Al embarazo de los ricos protestantes siguió el hedonismo dieciochesco, que es ya contemporáneo en la medida en que expresa una cultura del lujo en la cual los objetos sirven sino para brindar una sensación de autonomía y placer personal. Desde entonces, el consumo, ya a escala industrial, vincula al consumidor con una red de símbolos que se retroalimentan: en el escaparate de una tienda, aunque compremos algo de lo expuesto, siempre quedará un objeto o una serie de ellos que implican un sueño no satisfecho.

En este sentido, el caso español resulta ejemplar, pues muestra el acceso de grandes contingentes de población en un breve período a niveles de renta y consumo masivo.
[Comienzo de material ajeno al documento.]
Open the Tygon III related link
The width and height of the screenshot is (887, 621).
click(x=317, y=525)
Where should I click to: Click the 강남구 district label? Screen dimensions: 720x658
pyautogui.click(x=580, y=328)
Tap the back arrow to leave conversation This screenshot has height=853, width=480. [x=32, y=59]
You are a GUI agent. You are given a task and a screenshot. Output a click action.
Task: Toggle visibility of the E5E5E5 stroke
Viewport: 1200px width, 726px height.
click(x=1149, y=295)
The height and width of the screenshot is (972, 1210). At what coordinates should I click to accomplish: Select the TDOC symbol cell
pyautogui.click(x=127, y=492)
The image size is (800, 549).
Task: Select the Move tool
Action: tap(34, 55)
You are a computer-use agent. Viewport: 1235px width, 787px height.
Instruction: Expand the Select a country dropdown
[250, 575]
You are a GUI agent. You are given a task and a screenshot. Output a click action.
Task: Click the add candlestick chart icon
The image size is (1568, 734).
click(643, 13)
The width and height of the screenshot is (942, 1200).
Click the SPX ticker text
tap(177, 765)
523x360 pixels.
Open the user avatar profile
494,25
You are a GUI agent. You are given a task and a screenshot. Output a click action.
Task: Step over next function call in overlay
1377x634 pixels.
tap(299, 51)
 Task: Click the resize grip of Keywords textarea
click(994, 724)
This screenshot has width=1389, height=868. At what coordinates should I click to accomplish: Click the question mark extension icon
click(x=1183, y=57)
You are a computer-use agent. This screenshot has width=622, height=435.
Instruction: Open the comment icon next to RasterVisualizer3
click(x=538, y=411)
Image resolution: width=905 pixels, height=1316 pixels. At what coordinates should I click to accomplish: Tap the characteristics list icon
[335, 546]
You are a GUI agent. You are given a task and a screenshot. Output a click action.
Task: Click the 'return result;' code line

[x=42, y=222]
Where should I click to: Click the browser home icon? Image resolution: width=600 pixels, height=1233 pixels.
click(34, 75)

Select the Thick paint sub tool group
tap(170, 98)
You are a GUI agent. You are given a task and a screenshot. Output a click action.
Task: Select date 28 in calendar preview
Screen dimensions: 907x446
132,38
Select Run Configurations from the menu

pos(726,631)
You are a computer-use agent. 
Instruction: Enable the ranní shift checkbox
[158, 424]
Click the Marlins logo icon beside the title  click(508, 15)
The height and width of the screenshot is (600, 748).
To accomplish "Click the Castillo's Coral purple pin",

Ya en los años veinte del pasado siglo aparecieron bazares y grandes almacenes que, gracias al crédito y la venta a plazos, llevaron a los españoles a adquirir bienes como el gramófono y máquinas de escribir. El coche, un objeto de ocio destinado al paseo, causaba furor: un Ford T en 1926 costaba 4.250 pesetas.

La publicidad pasó de apoyarse en la imitación de las aristocracias a hacerlo en figuras de la radio o el cine y a potenciar la familia nuclear como unidad de consumo. La belleza femenina se hizo objeto de mercado y razón de venta.

Sin embargo, la renta per cápita de 1936 no se recuperó hasta 1958. El hambre y las penalidades de la postguerra contrastaron con la explosión consumista de los sesenta, expresión de profundos cambios económicos y sociológicos. El tránsito de una sociedad campesina, de familia extensa, plena de rituales y escasa en lo material, a otra urbana, todavía con alto nivel de cohesión familiar, pero confinada a un pequeño espacio en el que sin embargo regía una memoria de la escasez y una lógica campesina de conservación de los objetos se manifiesta en la pasión por el armario empotrado, al que se otorga la función de almacén y signo de lujo en la vivienda, contra cualquier racionalidad arquitectónica moderna.

En la medida en que ya todo es etéreo, cabe preguntarse, dónde reside el lujo: seguramente, en la voluntad de prescindir, basada en la voluntad de distinguir, todavía, a las personas de sus objetos.